Happy with my hot tub – few regrets over pension withdrawals…so far

Most DC savers who have exercised pension freedoms have no regrets at what they have invested in but many face significant risks in future, a two-year investigation into savers’ attitudes has found.

A qualitative survey of DC savers with little or no DB underpin found over-55s that accessed pensions for spending on gold coins, hot tubs, new cars and foreign holidays, or have withdrawn their cash to put it on deposit, taking a significant tax hit, generally have no regrets over their decisions.

The research, conducted for State Street Global Advisors and The People’s Pension by Ignition House, was based on interviews with people between the age of 55 and 70 with pots of between £30,000 and £150,000 for whom their DC savings will be their main source of income.

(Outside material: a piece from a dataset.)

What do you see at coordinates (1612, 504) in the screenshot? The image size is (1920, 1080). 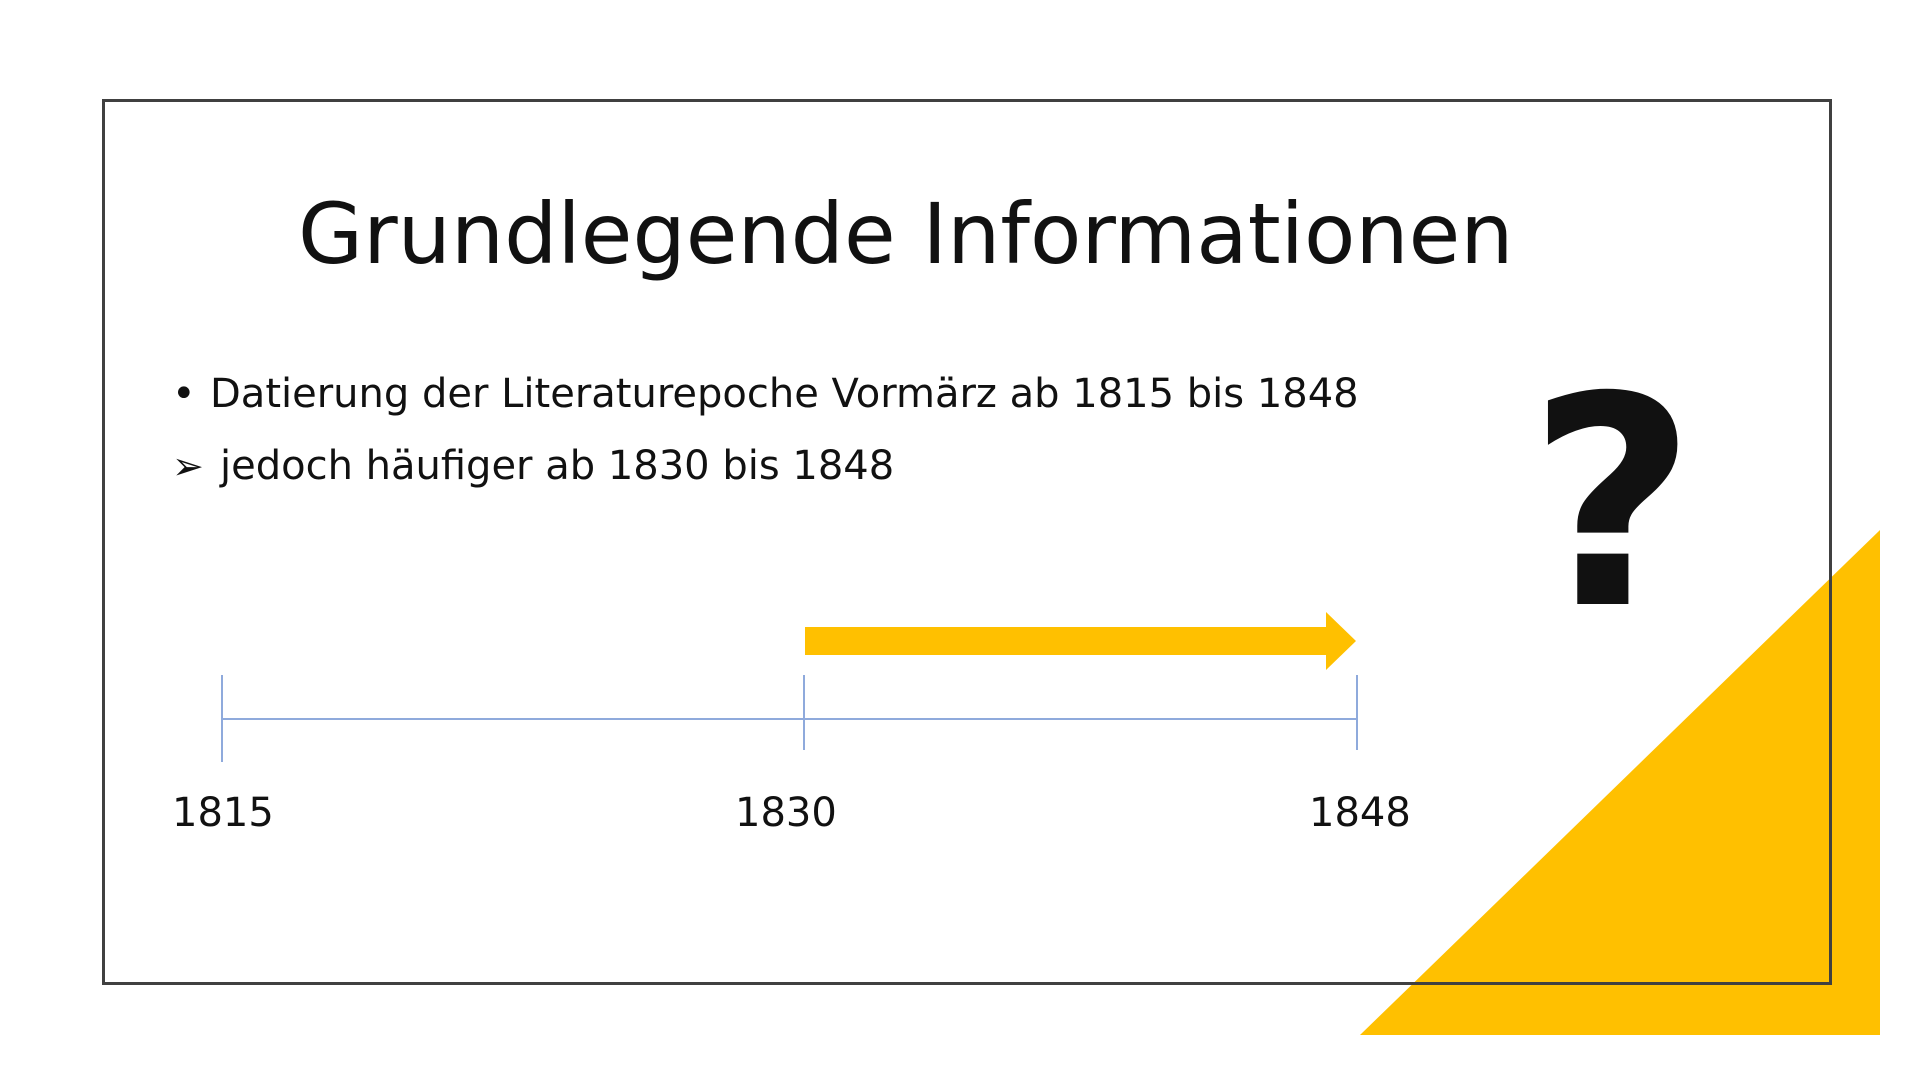 I see `question-mark-icon: ?` at bounding box center [1612, 504].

Research company Ignition House contacted 80 people interviewed a year ago to see how the decisions they had made following the introduction of pension freedoms had affected them. Around 55 respondents engaged with the survey again a year later.

The survey identified seven key types of DC investor – the largest group of which was those who had decided to do nothing and leave their money where it is. Of the other six groups, the group most at risk of poor outcomes in future was identified as being procrastinators who are attempting to absorb information on the decisions they need to make but are overwhelmed by the complexity they face and have no way of validating if information they have received is true. This group would benefit from earlier access to Pension Wise and innovations that will make advice cheaper and easier to access.

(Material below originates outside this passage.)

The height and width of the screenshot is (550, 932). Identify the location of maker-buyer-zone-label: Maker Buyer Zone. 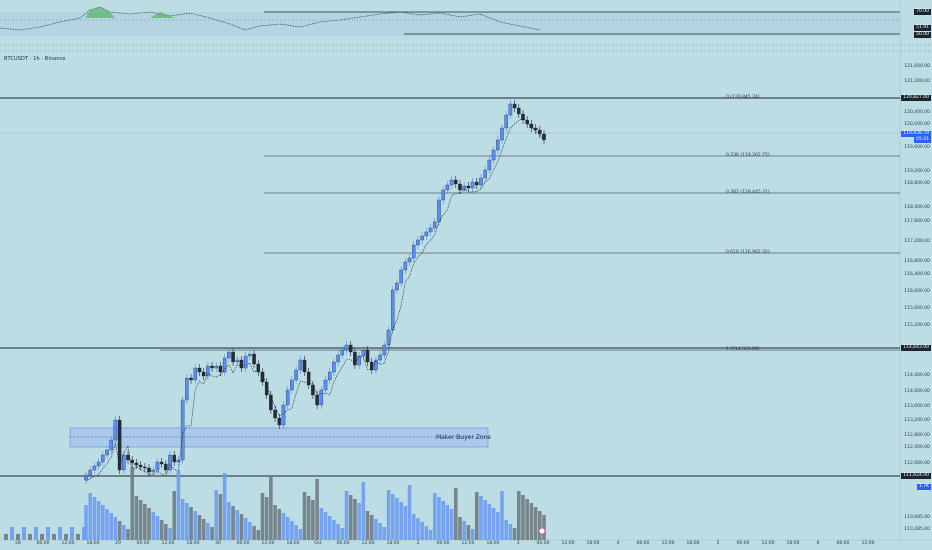
(464, 438).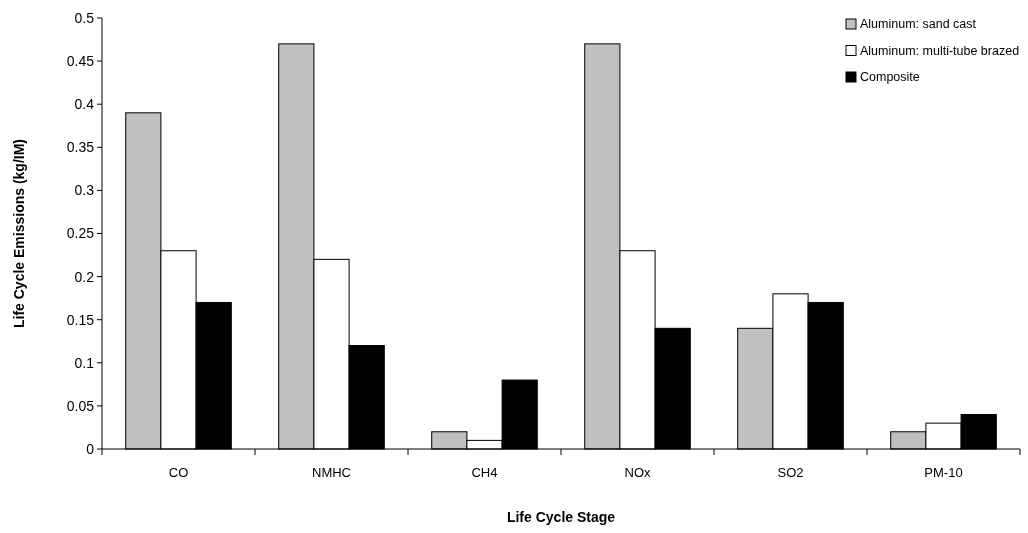  What do you see at coordinates (944, 472) in the screenshot?
I see `x-tick-label: PM-10` at bounding box center [944, 472].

Also at high risk of poor outcomes are the group of those who have lost all faith in pensions, perceiving them as complex and risky. This group think they can do better by withdrawing their cash and placing it in a cash Isa or high interest deposit account, without understanding the impact this investment strategy will have on their residual pot. This group are so disillusioned with pensions that they have accepted a significant tax hit to get ‘control’ of their money. They are also vulnerable to scams.

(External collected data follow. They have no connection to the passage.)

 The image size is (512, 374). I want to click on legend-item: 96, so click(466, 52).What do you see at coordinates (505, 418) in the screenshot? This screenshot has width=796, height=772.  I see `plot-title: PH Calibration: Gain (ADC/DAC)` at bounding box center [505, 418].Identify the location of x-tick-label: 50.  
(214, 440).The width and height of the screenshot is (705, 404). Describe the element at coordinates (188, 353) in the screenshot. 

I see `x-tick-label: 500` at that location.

Other groups identified in the research have turned to buy-to-let, or opted for secure income.

Ignition House director Janette Weir said: “Most have left their money where it is, parking it for some reason or other. Some have taken cash. Some are looking at their annual statements and seeing the income hasn’t changed from year to year so they think their pension is doing nothing for them.

“There is so much more complexity post pension freedoms and for certain groups making this decision is too difficult. They will need help, from the provider, master trust, or employer, that will take them down a well-governed default route. Without this they will make a decision without understanding what it is they have done.

“There is a small group who wish pension freedoms hadn’t happened.

“Those who have cashed in have dealt with investment risk but they are not dealing with inflation risk or longevity risk. As to political risk there is a sense that now George Osborne is gone the political risk is reduced.”

The People’s Pension head of policy and market engagement Darren Philp said: “We can see positives and negatives here. The fact most people have no regrets is positive but people live for the here and now and only time will tell whether they have made the right decision.

“Expecting people to engage is never going to work. The government needs to think about products that default people into a sensible solution.”

SSGA senior DC strategist Alistair Byrne said: “The individuals in our sample have good reasons for approaching decisions in the way that they do. But, we are conscious that there are also potential pitfalls and some of the members risk getting a poor outcome.”